Du hast die Risiken vorab reduziert, sofern es dir möglich war. Dennoch brauchst du einen Plan für den Fall, der eigentlich gar nicht eintreten soll. Je besser du vorbereitet bist, desto kontrollierter kannst du agieren und dabei einen kühlen Kopf bewahren. Im einfachsten Fall reicht es möglicherweise aus, die Backups deines SAP-Systems und der Satellitensysteme zurückzuspielen. Gehe deinen Cut-over-Plan gedanklich rückwärts durch. Was muss alles zurückgestellt werden, damit der ursprüngliche Zustand wiederhergestellt ist?

Typische Aktivitäten sind:

  • Backups einspielen: SAP und Satellitensysteme
  • Prüfungen durchführen (Bilanz und Bestände Vorher / Nachher)
  • Hintergrundjobs starten
  • Schnittstellen aktivieren
  • Sicht- und Live-Tests durchführen
  • Benutzer freischalten
  • Im Cut-over gebuchte Belege erneut im Alt-System buchen
  • Stakeholder informieren

Terminiere rückwärts ab dem spätmöglichsten Arbeitsbeginn am Montag früh. Deine Berechnung ergibt dann den Beginn, bspw. am Sonntag um 18:30 Uhr. Der Point of no Return ist danach überschritten.

Exkurs: Point of no Return

Als Point of no Return wird laut wikipedia der Punkt bezeichnet, “…von dem an eine Rückkehr zum Anfangs- oder Ausgangspunkt nicht mehr möglich ist.” Wann ist dieser Zeitpunkt in deinem Cut-over erreicht? Wenn das erste IDoc verbucht worden ist? Wohl eher nicht, denn das kannst du normalerweise noch relativ einfach stornieren. Interessanter wird es bei Massendaten, also wenn die Menge der Belege zu groß für eine geordnete Rückabwicklung ist.

Etwas geht schief: Taskforce bilden

Wenn etwas richtig schief geht, solltest du zunächst ein Expertenteam versammeln. Das Team ist dabei breit aufgestellt: Entwicklung, Fachbereiche, fachfremde Personen, Projektmanager, Führungspersonal… Querdenken ist jetzt ausdrücklich erwünscht. Verwende bspw. die Methode des Brainstormings.

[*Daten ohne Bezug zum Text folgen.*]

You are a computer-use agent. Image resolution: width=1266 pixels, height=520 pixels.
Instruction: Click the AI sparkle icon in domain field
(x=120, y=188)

Fallback grafisch darstellen

Ist dein Fallback komplex und beinhaltet sehr viele Aktivitäten? Dann solltest du deinen Plan managementtauglich darstellen und kommunizieren. So ist es für Außenstehende einfacher, deinen Plan zu verstehen. Du kannst dieselben Techniken wie im Beitrag Einen Cut-over-Plan managementtauglich darstellen verwenden.

Auch der Fallback geht schief, was jetzt?

Für den Fall, dass die IT-Systeme komplett ausfallen, gibt es Notfallpläne. Oder es sollte zumindest welche geben 😉

  • Ist eine Lösung abzusehen (bspw. Stromausfall in 30 Minuten behoben), könnte ein Notfallszenario so aussehen: abwarten.
  • Ist keine schnelle Lösung in Sicht, wird bspw. mit Papier und Stift gearbeitet. Jede Warenbewegung wird aufgeschrieben. Entsprechende Formulare können vorab erstellt, ausgedruckt und verteilt werden.
  • Konnten die Warenbewegungen nicht aufgeschrieben, wird eine Inventur durchgeführt.
  • Alternativ werden einzelne Filialen oder Verteilzentren vorübergehend geschlossen

Risiken vorab reduzieren

Wenn du dir die typischen Gründe anschaust, warum ein Fallback überhaupt auftritt, fällt eins direkt auf: viele Risiken kannst du bereits im Vorfeld reduzieren, sodass es erst gar nicht zum Fallback kommt. Beispielsweise ersparst du dir viel Ärger mit einem guten Testmanagement. Darüber hinaus führst du eine oder mehrere Generalprobe(n) durch, indem du deinen Cut-over auf dem Testsystem simulierst:

  • Wie viel Zeit wird für die jeweiligen Aktivitäten tatsächlich benötigt?
  • Funktioniert die Kommunikation zwischen den beteiligten Personen?
  • Wie lange laufen die Migrationsprogramme?
  • Welche Fehler treten auf und können beim nächsten Lauf vermieden werden?

In Extremfällen kann auch eine temporäre Doppelpflege im alten und neuen System in Betracht gezogen werden.